AIM OF THE TASK> Which lines of the records contain the string "button"? Gather every one of them, treating case as significant.

Text and item location entries>

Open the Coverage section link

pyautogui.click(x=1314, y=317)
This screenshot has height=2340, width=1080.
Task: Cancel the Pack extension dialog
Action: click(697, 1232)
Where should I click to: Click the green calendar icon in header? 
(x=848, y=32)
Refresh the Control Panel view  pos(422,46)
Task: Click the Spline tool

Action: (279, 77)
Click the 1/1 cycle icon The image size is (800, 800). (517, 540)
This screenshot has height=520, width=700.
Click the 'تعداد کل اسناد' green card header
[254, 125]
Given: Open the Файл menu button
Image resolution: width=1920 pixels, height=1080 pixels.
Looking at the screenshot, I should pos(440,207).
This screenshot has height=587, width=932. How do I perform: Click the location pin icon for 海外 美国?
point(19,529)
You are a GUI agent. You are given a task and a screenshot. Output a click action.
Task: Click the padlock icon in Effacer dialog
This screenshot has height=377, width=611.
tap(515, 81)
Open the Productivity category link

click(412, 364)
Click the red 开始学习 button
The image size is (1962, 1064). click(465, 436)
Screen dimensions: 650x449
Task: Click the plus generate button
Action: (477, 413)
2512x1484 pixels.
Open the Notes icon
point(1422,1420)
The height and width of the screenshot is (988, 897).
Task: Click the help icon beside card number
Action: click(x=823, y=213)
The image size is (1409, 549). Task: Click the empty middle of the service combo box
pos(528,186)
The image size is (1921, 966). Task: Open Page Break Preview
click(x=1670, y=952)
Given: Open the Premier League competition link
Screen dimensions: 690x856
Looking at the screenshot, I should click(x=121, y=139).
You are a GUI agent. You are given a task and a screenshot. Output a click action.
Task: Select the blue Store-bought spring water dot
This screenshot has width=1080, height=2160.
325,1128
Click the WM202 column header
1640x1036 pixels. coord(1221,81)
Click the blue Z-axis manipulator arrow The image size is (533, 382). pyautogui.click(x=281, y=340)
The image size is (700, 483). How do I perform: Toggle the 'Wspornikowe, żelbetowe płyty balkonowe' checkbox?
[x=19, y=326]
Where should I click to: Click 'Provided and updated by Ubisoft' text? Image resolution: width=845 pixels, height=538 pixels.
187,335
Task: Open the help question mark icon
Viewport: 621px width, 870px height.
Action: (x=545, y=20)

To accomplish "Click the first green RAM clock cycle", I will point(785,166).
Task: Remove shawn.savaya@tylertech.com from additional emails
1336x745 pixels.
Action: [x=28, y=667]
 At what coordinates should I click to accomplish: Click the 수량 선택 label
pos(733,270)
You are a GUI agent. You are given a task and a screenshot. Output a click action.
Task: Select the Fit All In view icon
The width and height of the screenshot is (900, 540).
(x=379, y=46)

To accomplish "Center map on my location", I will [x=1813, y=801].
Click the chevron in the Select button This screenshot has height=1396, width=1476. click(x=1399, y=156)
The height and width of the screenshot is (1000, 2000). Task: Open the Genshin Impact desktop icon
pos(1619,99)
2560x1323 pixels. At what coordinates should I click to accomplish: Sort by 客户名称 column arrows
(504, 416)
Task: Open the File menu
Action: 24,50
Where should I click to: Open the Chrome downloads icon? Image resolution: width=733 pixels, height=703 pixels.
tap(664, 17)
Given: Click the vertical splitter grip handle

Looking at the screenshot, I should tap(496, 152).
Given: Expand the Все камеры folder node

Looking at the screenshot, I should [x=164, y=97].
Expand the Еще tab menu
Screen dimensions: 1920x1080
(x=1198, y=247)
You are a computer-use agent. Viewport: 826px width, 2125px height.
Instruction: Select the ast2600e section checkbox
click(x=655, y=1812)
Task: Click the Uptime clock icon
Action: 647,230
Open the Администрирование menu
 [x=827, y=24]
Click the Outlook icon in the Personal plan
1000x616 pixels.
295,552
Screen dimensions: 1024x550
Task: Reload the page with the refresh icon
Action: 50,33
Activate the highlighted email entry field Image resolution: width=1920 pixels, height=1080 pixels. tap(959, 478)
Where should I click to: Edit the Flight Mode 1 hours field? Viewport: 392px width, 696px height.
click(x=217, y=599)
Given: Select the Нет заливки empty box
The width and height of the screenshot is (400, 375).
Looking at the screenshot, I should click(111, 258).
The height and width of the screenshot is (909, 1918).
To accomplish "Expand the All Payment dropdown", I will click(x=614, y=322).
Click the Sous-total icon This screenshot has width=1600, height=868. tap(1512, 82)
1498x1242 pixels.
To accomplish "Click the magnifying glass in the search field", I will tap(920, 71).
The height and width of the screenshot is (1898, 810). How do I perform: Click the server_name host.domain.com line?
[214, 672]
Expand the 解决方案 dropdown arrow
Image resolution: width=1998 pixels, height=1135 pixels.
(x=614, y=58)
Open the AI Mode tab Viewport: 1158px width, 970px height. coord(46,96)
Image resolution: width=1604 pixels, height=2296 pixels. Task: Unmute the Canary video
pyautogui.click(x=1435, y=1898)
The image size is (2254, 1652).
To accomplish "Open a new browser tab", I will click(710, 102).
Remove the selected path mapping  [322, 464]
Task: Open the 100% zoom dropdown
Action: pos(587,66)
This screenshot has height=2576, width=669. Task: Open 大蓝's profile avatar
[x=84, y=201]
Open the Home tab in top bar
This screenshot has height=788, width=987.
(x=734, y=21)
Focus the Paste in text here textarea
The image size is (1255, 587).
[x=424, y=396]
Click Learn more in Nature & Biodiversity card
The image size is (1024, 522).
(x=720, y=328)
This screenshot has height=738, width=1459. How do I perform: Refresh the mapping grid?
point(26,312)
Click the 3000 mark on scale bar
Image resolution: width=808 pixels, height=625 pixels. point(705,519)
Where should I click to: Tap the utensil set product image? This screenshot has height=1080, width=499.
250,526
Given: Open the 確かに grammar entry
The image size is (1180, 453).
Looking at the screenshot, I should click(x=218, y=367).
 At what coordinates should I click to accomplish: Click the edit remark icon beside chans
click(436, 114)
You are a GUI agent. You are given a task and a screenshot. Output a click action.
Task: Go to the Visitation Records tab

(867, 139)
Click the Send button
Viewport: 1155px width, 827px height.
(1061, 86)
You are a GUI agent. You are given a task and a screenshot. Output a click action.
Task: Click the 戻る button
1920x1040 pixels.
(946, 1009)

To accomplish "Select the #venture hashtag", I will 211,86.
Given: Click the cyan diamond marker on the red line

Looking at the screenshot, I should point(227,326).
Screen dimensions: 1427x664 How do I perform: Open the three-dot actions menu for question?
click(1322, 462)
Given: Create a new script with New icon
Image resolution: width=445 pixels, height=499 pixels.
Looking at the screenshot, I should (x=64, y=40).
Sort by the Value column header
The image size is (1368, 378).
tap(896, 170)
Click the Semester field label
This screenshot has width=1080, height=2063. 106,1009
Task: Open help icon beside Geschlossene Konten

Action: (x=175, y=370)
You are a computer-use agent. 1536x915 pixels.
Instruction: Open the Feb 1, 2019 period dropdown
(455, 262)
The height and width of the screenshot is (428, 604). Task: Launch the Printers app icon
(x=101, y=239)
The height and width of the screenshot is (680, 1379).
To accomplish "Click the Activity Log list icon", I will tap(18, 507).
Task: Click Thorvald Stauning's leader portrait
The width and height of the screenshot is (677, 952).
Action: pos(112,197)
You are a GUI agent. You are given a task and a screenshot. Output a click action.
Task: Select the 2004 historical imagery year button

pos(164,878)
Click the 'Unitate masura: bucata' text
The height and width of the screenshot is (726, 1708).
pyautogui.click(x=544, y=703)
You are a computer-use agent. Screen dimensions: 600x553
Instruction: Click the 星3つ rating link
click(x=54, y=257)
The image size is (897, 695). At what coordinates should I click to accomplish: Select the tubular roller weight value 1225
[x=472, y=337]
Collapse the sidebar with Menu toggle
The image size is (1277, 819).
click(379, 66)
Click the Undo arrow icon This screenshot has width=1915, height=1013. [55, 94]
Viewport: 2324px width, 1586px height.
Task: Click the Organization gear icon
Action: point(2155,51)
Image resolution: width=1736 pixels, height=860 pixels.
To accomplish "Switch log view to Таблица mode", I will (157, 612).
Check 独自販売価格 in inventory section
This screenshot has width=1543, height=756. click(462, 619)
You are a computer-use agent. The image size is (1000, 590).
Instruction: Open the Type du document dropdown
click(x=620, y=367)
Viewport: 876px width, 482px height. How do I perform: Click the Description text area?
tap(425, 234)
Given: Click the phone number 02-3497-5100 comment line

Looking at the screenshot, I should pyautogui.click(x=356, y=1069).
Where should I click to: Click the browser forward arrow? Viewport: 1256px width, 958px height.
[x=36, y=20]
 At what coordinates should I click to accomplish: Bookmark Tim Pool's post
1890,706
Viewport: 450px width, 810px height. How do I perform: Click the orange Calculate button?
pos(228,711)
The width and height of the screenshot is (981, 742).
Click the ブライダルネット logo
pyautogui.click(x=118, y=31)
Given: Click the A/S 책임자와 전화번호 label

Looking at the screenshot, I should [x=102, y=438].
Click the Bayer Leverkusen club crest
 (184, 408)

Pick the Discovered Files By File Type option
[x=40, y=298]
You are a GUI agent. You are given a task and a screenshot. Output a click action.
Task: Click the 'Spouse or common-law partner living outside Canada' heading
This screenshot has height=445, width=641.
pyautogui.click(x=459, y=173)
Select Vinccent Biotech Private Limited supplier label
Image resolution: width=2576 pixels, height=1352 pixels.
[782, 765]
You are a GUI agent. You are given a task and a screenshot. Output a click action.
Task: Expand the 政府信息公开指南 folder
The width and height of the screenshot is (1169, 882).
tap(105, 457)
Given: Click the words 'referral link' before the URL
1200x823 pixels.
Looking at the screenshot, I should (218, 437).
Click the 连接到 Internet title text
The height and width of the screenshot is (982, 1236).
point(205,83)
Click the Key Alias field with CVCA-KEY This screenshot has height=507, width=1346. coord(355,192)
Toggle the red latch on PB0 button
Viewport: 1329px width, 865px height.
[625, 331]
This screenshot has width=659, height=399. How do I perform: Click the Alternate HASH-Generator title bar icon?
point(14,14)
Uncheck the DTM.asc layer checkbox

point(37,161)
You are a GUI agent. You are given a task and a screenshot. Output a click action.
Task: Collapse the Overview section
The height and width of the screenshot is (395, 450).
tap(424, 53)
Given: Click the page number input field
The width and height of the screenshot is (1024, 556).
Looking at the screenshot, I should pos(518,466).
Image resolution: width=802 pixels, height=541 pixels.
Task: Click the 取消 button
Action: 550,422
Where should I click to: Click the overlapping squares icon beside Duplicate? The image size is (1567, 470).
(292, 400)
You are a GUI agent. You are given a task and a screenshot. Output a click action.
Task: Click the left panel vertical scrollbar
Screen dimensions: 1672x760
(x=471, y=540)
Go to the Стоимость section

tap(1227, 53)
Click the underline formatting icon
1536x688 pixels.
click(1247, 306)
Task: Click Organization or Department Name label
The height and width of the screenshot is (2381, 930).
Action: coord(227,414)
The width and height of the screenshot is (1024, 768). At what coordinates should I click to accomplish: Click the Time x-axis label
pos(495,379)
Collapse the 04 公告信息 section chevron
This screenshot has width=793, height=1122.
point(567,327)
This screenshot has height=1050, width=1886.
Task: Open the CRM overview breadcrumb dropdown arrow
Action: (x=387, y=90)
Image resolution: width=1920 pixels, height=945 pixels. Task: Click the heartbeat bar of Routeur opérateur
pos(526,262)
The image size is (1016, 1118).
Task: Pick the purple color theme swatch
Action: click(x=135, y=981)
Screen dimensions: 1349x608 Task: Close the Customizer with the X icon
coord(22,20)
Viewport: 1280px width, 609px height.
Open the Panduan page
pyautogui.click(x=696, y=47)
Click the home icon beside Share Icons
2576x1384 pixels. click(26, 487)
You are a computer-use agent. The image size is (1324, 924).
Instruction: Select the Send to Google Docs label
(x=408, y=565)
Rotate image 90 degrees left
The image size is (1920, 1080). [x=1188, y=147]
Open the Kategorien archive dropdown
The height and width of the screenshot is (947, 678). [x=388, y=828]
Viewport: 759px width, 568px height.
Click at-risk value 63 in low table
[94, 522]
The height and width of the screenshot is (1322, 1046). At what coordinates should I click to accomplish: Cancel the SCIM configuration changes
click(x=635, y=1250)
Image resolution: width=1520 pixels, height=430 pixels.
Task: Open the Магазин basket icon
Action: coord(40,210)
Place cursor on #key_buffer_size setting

TASK RESULT>
Given: Open the Файл menu button
Click the red 开始学习 button
Task: Click the plus generate button
Click the chevron in the Select button This screenshot has height=1396, width=1476. click(x=1399, y=156)
Click the Send button
Task: Click the 戻る button
Task: Select the 2004 historical imagery year button
Viewport: 450px width, 810px height. How do I perform: Click the orange Calculate button?
Toggle the red latch on PB0 button
Task: Click the 取消 button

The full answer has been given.